The lines from the one containing "This screenshot has height=562, width=515." through the last one in the data: please copy those exactly, and only those, without the pictures.

Segment Open

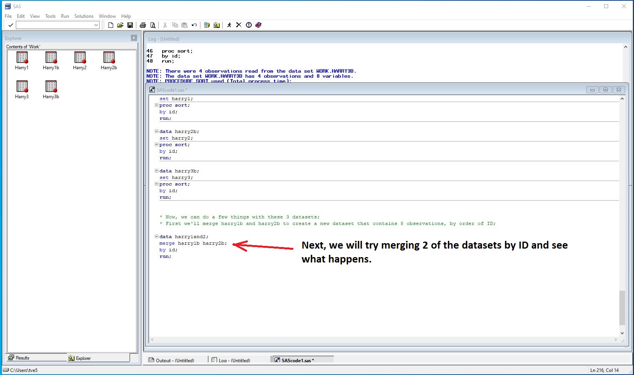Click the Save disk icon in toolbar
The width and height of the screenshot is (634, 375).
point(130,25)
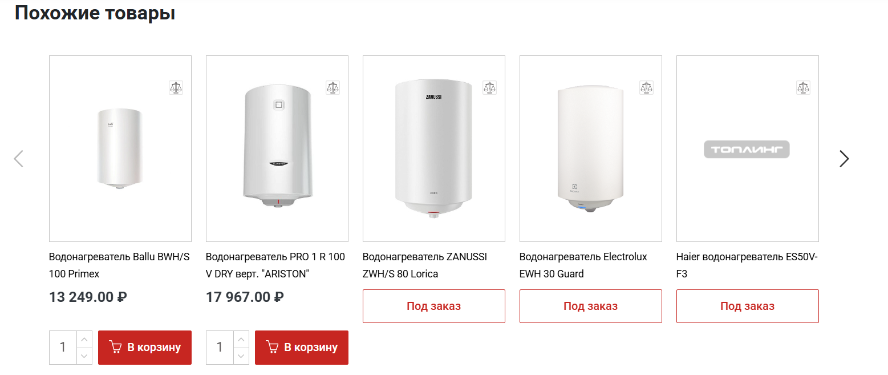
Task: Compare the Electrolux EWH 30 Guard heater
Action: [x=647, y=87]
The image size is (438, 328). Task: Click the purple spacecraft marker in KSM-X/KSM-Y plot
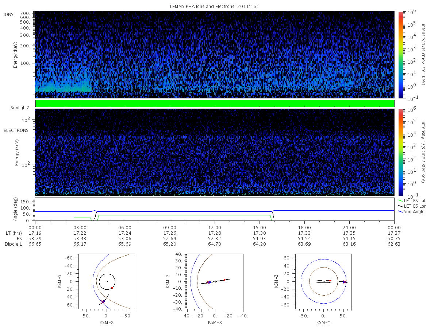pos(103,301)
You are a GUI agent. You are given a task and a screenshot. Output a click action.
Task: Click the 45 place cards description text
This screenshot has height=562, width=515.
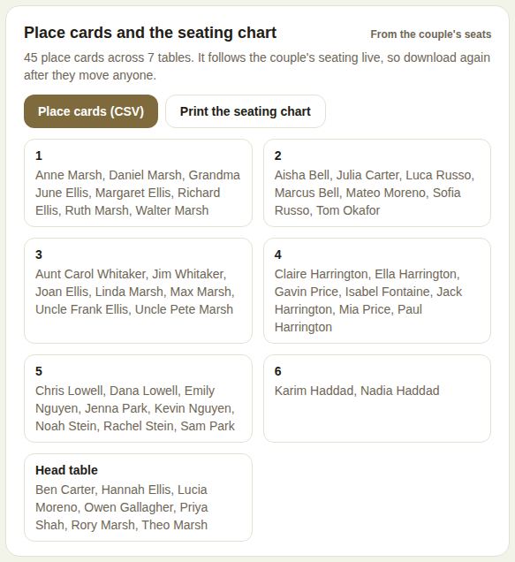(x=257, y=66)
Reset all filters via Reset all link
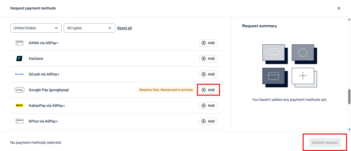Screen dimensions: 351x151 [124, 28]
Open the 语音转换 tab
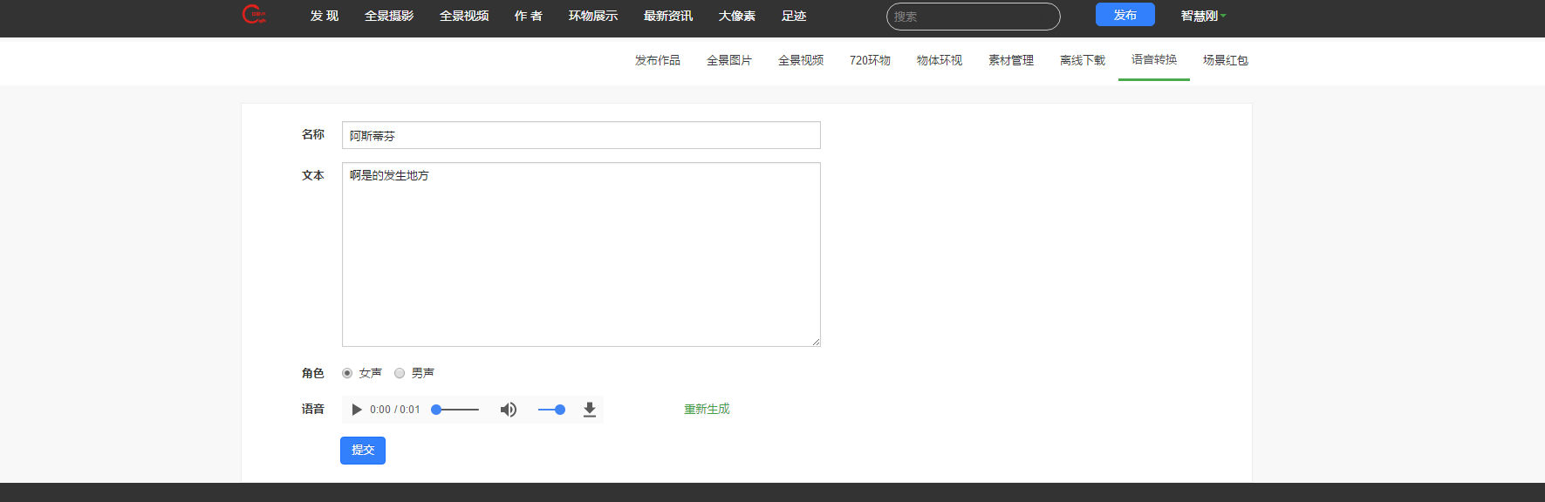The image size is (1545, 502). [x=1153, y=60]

Segment Closed

[Output below]
This screenshot has height=562, width=515.
(x=257, y=66)
Reset all filters via Reset all link
Screen dimensions: 351x151 [124, 28]
Open the 语音转换 tab
The image size is (1545, 502). [x=1153, y=60]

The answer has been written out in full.